**TEXT PASSAGE**:

Saturday, 29 October 2011


I am amazed that I made it through school . . . because sometimes I simply don't know if I will be able to successfully get all three of my children through school.  It just seems so much harder than I remember.  This past week was PROJECT WEEK at my house.  All three of my children had major projects due. 

Hannah was preparing an oral presentation on the Ktunaxa people.  For those of you who are non-Canadian, the Ktunaxa are indigenous to British Columbia.  As you can imagine, I probably know more about molecular biology than I know about the Ktunaxa people.  I was no help at all with this report.  Hannah created an entire power-point presentation about their clothing, food sources, weapons, etc.  It was actually quite impressive.  My involvement with the project was very minimal; thus, my knowledge of the Ktunaxa people is still basically zero.

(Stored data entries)
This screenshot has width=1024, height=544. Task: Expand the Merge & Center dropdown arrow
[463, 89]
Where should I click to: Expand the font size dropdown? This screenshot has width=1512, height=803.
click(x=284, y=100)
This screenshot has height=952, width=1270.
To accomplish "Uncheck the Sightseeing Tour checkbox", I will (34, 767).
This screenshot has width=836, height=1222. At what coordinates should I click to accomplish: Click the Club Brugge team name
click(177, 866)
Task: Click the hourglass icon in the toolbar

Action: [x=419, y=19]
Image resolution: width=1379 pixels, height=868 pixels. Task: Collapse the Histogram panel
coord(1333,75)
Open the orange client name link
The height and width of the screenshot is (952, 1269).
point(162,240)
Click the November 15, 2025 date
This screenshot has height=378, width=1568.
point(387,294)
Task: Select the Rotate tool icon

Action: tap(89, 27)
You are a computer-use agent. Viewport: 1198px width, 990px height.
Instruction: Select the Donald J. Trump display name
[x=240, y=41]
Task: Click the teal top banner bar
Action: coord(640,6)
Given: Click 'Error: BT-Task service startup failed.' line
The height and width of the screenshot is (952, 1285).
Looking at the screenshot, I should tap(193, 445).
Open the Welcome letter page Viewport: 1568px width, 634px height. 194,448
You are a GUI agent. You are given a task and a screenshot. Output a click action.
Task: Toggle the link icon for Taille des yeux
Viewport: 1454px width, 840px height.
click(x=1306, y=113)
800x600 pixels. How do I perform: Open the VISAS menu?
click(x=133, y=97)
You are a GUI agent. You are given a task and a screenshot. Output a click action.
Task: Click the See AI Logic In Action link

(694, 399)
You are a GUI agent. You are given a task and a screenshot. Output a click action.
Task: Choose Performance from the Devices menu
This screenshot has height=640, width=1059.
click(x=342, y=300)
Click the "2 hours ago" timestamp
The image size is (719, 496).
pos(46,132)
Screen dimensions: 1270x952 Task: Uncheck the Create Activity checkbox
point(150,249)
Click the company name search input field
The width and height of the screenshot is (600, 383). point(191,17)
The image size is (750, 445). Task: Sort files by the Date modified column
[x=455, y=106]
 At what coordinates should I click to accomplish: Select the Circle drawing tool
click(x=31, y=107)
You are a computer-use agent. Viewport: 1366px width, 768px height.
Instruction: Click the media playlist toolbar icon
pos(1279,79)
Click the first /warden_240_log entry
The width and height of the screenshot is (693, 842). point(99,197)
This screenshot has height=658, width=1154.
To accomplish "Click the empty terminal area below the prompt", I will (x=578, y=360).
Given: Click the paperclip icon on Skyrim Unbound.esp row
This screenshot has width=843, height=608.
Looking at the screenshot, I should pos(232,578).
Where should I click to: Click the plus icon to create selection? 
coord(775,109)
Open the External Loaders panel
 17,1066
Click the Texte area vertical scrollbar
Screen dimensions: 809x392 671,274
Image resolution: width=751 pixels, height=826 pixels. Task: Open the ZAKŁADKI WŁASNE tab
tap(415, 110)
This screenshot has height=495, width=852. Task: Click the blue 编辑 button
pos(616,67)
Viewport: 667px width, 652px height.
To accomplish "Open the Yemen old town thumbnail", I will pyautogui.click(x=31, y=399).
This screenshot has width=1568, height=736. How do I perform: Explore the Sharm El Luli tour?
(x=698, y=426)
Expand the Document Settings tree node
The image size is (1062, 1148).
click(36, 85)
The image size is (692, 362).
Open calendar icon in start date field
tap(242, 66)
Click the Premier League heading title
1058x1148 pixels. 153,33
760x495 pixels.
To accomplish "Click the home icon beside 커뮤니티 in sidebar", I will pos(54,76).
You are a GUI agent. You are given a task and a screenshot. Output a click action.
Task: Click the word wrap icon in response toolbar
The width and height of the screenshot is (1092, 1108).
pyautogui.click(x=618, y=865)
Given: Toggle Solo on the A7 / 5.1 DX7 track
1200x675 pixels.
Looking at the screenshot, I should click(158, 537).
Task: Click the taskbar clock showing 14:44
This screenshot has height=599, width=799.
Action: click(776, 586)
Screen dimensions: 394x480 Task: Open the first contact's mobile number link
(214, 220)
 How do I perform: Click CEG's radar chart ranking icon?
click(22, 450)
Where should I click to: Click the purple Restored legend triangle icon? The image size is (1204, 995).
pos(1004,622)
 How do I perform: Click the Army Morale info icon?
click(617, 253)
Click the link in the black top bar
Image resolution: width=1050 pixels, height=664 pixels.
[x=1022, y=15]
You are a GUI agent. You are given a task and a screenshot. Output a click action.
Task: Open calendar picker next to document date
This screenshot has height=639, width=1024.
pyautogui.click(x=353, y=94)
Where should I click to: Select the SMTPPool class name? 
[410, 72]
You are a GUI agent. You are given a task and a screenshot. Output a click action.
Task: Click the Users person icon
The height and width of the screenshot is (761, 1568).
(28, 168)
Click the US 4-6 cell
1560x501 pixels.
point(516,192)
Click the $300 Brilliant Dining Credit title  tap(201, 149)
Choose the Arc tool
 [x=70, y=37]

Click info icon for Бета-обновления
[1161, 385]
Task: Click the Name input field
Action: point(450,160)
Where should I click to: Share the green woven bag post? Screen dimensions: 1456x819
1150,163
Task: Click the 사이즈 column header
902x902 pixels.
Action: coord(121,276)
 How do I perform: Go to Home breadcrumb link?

**COMPLETE THE FOLLOWING**:
1. Summarize the passage about project week in two sentences.
2. Reproduce word for word the part of the passage about project week that opens with the words containing "Saturday, 29 October" and closes with "still basically zero.".
The stored material has no role in any of this.

**WRITTEN RESPONSES**:
1. The writer finds getting three children through school much harder than remembered, and this past week all three had major projects due. Hannah prepared an oral presentation, including a power-point presentation, on the Ktunaxa people of British Columbia, and the writer, who was no help with it, still knows basically nothing about them.

2.
Saturday, 29 October 2011


I am amazed that I made it through school . . . because sometimes I simply don't know if I will be able to successfully get all three of my children through school.  It just seems so much harder than I remember.  This past week was PROJECT WEEK at my house.  All three of my children had major projects due. 

Hannah was preparing an oral presentation on the Ktunaxa people.  For those of you who are non-Canadian, the Ktunaxa are indigenous to British Columbia.  As you can imagine, I probably know more about molecular biology than I know about the Ktunaxa people.  I was no help at all with this report.  Hannah created an entire power-point presentation about their clothing, food sources, weapons, etc.  It was actually quite impressive.  My involvement with the project was very minimal; thus, my knowledge of the Ktunaxa people is still basically zero.